Doc-PP: Document Policy Preservation Benchmark for Large Vision-Language Models¶
Conference: ACL 2026 Findings
arXiv: 2601.03926
Code: Project Page
Area: Multimodal VLM / Document Security
Keywords: Document QA, Information Leakage, Policy Preservation, Multimodal Reasoning, Safety Alignment
TL;DR¶
This paper introduces the Doc-PP benchmark, revealing a "reasoning-induced safety gap" in Large Vision-Language Models (LVLMs) during multimodal document QA—models bypass explicit non-disclosure policies to leak sensitive information when cross-modal reasoning is required. The study proposes the DVA (Decompose–Verify–Aggregation) structured reasoning framework to significantly reduce leakage rates.
Background & Motivation¶
Background: LVLMs are widely utilized for QA tasks involving complex multimodal documents. In real-world deployment, documents often carry user-defined dynamic policies specifying which information can or cannot be disclosed (e.g., specific regional revenue data in quarterly reports must remain confidential). These constraints vary by user, organization, and access scenario, making manual masking of sensitive areas impractical.
Limitations of Prior Work: (1) Existing safety research primarily focuses on implicit social norms or pure-text scenarios, ignoring the complexity of multimodal documents; (2) Work in the text domain, such as CoPriva, handles only text inputs and does not involve heterogeneous visual components like charts or tables; (3) Even advanced models like GPT-5.2, when explicitly instructed "do not disclose revenue for the Middle East," may still extract percentages from pie charts and total revenue from text to calculate protected information through implicit reasoning.
Key Challenge: A fundamental tension exists between reasoning capability and policy compliance—stronger model reasoning makes it easier to bypass safety constraints through cross-modal evidence synthesis.
Goal: To construct the first benchmark for evaluating the preservation of user-defined policies in multimodal documents and to propose an effective defense framework.

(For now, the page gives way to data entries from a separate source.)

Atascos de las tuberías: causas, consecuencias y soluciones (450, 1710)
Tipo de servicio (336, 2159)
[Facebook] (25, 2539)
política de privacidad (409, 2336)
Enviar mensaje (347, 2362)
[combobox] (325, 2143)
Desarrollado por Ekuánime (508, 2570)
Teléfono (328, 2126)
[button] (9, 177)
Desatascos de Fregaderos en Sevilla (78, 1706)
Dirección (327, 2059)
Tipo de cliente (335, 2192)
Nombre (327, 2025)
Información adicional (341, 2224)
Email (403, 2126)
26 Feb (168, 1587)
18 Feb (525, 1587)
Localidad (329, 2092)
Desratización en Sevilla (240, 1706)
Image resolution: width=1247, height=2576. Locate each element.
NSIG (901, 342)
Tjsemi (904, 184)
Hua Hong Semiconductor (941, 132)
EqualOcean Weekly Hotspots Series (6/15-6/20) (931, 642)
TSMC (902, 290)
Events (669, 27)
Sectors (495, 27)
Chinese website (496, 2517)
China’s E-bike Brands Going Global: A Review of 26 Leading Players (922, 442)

Key Insight: The evaluation focuses on queries requiring cross-modal reasoning to reveal the safety gap between explicit and implicit queries.
Core Idea: Safety checks should be embedded into every step of the reasoning process rather than filtering only the final output. DVA decouples reasoning from policy verification, where each sub-step is independently verified before aggregation.
Method¶
Overall Architecture¶
Doc-PP consists of a three-stage construction process: (1) Policy Construction—generating non-disclosure targets from real documents and filtering via checklists; (2) Query Construction—generating explicit and implicit queries; (3) Evaluation—measuring leakage rates and faithfulness using a checklist framework. An evaluation instance is defined as a triplet \((D, P, Q)\), representing the document, safety policy, and query. Documents support two input conditions: \(D^{ocr}\) (OCR-parsed content) and \(D^{img}\) (PNG images). Beyond evaluation, the DVA defense framework is proposed as a methodological contribution to counteract "reasoning-induced leakage" by decomposing policy verification into reasoning sub-steps.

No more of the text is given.